Contact
DMT Petrologic GmbH & Co. KG
Karl-Wiechert-Allee 76
30625 Hannover, Germany
Phone: +49 511 5413917
E-Mail: infodmtpetrologic.com
Noise Attenuation
Noisy traces or even statistical noise can lead to problems in subsequent processing (e.g. migrations) and have to be removed. Due to different kinds of noise (e.g. random noise, ground roll and other coherent noise), congruous cleaning tools are available in order to attenuate interfering signals and to improve the signal-to-noise-ratio.
Land Processing
FX Swell Noise Attenuation In Different Domains
The term swell noise refers to bursts of low frequency noise recorded in towed streamer acquisition. But the tool can also be used to remove noise bursts from land data. We use a predictive FX-Filter to target this noise in either common shot or common receiver or common offset domain. The filter compares the frequency spectrum of the traces across the gather, if a user defined threshold is exceeded for a frequency band, the data is interpolated using the adjacent traces.
Adaptive Ground-roll Attenuation
We can offer a method to adaptively predict and subtract ground roll from data. The noise model is modelled as a series of dispersive linear events in shot domain which is then adapted to the real data using a least-squares approach. The yielded noise model can be subtracted either directly or by adaptive subtraction from the data. This approach prevents primary energy loss and ensures that no primary data is transformed, smeared or even touched during the denoising. This tool can not only be used for ground attenuation in land setting but also for any linear denoise in other data types (marine, multi component, ...).
Radial Filter
This reversible process transforms a shot from T-X into the radial domain, where a greater separation between data and ground roll exists. Here a frequency filter with the ground-roll frequency range is used on the ground roll affected dips only. As result the ground roll is effectively removed and the primary data is left untouched.
Structure-Oriented Denoise
This tool enhances geological structures very well and tackles mostly very steep dipping noise, without smearing as for FX-Deconvolution- or FK-Power-Filters.
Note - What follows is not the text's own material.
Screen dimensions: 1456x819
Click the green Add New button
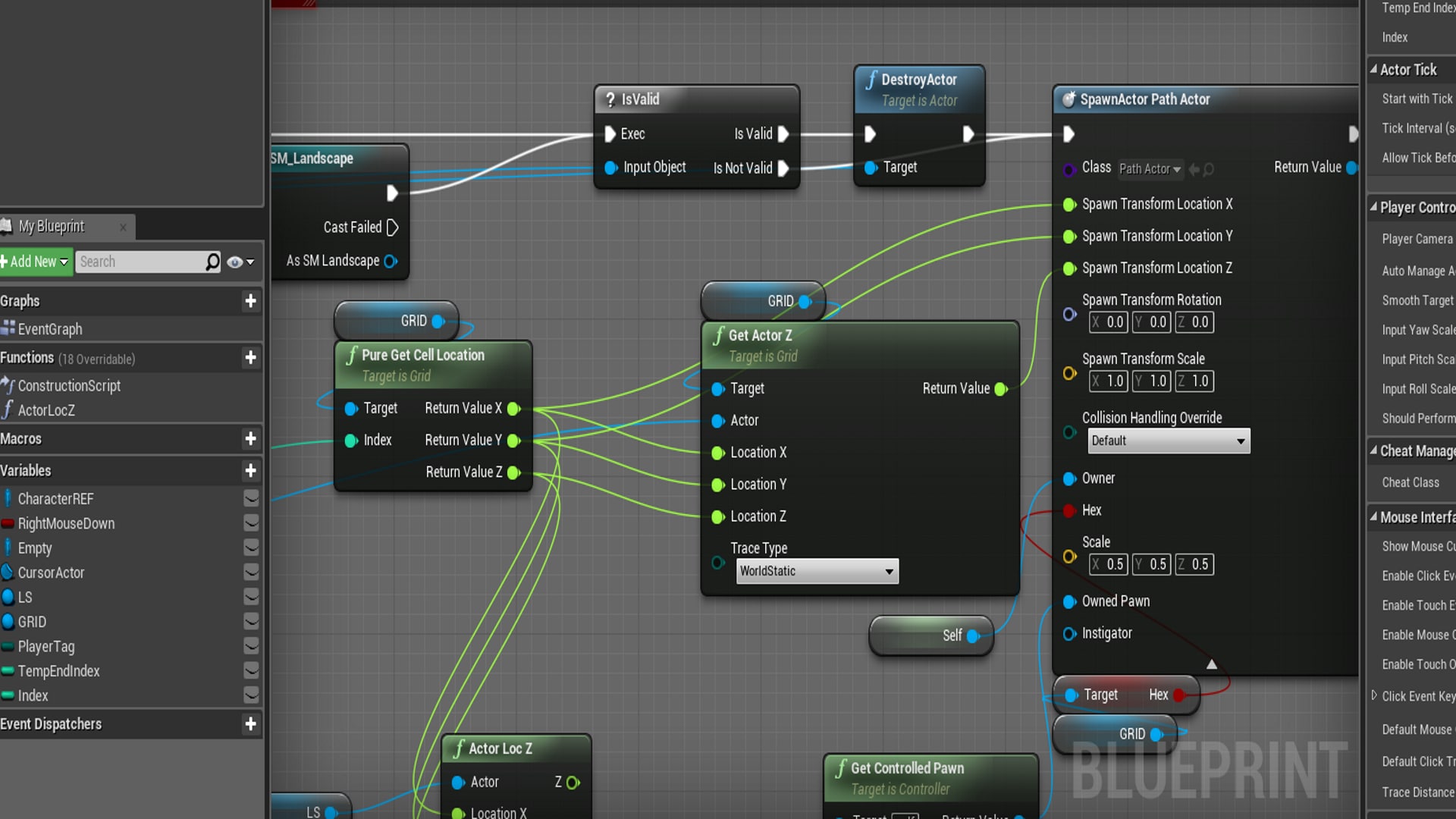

The present dips are estimated on stacked sections and all dips which are not encompassed in this dip field are attenuated.
Frequency Balancing
Frequency balancing is performed as time varying spectral normalization which adjusts the amplitudes of each frequency band in a defined range and lead to a distinct improvement in the quality of the stack image.
Noisy Trace Editing
The process is an ensemble tool working on time slices in the CMP/offset- domain after NMO- corrections. Denoising is performed by rejecting traces failing a prescribed number of standard deviations from the computed mean. The process parameters are user dependent and can be applied time-variant whereas contents of traces detected as noisy or spiky are replaced subsequently with good values of neighbouring traces.
Marine Processing
Swell & Wave Noise Attenuation
Swell noise is observed, when currents flow across the streamer and cause turbulences which results in noise being recorded. Noisy traces have a different frequency spectrum compared to normal traces. The filter used to remove swell noise compares the frequency spectrum in frequency bands and time windows within a gather between traces, noisy traces are identified by a median-threshold. Noisy time windows are flagged and interpolated from neighboring traces using a FX interpolator.
Bad Channel Denoise
In order to eliminate traces containing strong noise, a statistical filter based on the RMS amplitude of each trace in relation to the median amplitude is used. Traces with a defined threshold below or higher are removed from the dataset. Removed traces are interpolated after removal from the neighborhood. Normally it is a good idea to preserve Near-Offset traces from editing.
Strum Noise Attenuation
Strum noise means vibrations of the streamer cable which are induced by the Von-Karman vortices detaching when cross flows passes over the streamer cable. Strumming noise contains mostly low frequencies shows up especially at the front and the back of the cable. In order to remove strumming noise a two-pass linear right- and left-dipping tau-p filter can be applied.
Non-Propagating Noise Attenuation
This process tackles events with dips steeper than the water velocity of waves which generally cannot propagate in water. They can be muted out as noise by a FK-Dip-Filter. In order to avoid artefacts the near offsets are extrapolated and traces are padded at the far offsets.